[Data items]
....
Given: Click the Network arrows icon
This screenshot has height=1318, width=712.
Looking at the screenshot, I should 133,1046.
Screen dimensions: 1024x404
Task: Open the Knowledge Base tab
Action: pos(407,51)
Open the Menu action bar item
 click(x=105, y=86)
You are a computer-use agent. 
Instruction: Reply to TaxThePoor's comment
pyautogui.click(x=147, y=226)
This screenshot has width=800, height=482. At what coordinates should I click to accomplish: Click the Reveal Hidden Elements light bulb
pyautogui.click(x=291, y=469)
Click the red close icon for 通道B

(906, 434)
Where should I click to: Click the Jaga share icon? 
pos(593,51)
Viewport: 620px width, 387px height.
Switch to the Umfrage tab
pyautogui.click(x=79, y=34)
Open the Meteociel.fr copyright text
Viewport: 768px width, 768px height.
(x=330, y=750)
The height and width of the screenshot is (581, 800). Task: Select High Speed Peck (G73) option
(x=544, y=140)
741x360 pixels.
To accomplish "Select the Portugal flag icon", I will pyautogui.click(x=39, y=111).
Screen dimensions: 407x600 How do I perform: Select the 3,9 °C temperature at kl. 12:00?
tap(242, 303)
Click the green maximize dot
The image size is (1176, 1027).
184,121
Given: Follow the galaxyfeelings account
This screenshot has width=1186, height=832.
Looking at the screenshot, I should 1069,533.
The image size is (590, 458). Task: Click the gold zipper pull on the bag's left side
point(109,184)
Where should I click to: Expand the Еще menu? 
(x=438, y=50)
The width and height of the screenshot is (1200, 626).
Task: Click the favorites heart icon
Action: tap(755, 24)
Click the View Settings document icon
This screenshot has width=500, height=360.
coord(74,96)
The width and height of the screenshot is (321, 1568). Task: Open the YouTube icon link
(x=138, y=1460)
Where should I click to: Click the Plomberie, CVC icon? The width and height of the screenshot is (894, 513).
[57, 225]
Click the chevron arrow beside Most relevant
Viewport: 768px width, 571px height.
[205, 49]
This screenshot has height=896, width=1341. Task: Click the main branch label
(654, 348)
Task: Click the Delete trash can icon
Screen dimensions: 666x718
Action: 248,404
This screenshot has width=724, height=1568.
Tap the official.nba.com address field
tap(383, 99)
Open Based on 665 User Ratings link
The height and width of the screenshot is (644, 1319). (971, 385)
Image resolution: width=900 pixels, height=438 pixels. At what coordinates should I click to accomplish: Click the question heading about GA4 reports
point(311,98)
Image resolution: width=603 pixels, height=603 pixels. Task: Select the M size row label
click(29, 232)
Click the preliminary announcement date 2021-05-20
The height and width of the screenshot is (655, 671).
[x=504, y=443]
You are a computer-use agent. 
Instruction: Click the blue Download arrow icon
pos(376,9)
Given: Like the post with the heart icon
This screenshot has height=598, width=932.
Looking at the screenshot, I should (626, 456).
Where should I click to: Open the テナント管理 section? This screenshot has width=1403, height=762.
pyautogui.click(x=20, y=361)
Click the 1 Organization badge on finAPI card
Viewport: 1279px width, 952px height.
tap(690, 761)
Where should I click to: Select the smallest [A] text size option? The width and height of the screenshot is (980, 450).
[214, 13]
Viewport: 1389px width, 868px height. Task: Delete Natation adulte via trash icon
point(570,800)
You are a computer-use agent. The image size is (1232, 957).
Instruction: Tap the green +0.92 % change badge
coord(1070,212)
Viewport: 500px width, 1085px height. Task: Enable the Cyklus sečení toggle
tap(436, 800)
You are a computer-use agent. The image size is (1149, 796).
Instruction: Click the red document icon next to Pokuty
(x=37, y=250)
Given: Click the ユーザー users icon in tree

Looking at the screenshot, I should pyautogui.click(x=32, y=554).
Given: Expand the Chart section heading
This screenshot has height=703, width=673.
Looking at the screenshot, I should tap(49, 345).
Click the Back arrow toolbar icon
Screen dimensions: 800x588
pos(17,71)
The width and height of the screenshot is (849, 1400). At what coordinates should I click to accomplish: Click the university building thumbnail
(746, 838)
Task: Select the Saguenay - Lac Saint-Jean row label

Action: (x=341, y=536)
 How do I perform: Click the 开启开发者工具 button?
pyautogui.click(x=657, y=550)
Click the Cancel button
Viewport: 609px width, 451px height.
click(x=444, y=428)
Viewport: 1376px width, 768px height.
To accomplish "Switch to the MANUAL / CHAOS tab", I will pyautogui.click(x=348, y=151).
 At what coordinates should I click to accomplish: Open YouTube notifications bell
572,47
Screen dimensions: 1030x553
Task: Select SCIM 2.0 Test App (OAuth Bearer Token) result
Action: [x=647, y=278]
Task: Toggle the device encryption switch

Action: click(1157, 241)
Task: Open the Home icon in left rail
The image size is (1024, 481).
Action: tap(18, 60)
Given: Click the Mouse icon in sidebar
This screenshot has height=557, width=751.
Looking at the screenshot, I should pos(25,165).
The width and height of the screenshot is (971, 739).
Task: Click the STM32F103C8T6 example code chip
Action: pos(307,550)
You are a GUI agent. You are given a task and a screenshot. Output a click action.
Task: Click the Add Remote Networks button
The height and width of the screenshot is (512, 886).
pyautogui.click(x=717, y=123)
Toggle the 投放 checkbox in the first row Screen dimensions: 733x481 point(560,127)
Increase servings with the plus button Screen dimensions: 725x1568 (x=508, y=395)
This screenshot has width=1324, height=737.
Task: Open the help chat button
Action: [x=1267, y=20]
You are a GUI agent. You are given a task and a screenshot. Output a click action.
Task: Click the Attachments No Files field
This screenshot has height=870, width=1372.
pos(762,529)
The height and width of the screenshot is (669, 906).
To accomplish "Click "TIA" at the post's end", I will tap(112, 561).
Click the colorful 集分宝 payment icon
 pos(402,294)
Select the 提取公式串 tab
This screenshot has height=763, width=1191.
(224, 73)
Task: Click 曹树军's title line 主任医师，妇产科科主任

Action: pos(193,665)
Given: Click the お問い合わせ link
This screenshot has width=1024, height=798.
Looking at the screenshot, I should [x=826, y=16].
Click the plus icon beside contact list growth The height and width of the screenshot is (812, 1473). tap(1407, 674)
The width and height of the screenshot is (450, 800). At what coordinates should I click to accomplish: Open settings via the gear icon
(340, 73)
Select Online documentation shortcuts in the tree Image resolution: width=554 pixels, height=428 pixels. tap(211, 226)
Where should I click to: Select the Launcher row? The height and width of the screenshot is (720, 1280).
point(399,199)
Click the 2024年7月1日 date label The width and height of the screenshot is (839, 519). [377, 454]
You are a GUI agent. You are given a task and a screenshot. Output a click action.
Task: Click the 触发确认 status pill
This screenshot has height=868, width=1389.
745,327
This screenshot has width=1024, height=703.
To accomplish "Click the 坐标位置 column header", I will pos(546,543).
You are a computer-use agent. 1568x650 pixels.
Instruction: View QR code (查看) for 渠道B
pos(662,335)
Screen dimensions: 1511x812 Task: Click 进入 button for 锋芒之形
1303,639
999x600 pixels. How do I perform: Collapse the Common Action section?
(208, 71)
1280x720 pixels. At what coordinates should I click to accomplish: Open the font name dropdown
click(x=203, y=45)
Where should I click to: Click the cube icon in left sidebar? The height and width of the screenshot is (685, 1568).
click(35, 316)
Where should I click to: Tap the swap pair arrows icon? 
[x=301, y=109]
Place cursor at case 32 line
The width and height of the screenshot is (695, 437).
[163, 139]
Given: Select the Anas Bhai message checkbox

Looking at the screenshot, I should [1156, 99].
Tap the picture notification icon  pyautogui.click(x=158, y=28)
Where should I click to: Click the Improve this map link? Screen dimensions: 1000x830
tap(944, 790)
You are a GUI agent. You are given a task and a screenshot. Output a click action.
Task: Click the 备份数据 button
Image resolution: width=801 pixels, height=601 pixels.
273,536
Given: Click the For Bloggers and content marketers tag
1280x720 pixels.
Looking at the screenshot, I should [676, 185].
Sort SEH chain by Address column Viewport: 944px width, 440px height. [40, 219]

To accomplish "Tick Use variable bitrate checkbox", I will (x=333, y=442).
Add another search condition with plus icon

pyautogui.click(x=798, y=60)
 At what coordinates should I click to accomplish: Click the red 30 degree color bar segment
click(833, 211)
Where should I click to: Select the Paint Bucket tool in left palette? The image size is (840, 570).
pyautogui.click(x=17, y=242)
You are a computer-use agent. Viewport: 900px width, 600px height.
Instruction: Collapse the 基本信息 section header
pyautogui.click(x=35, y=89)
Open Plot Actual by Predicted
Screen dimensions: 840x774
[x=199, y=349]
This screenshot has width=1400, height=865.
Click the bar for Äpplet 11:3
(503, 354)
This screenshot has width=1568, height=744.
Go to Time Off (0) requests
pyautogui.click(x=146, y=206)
....
* TASK TO CARRY OUT
The result should consist solely of the lines from the one that contains "Open Plot Actual by Predicted" to the last line of the records above, reproduced exactly.

* REPLY
Open Plot Actual by Predicted
Screen dimensions: 840x774
[x=199, y=349]
This screenshot has width=1400, height=865.
Click the bar for Äpplet 11:3
(503, 354)
This screenshot has width=1568, height=744.
Go to Time Off (0) requests
pyautogui.click(x=146, y=206)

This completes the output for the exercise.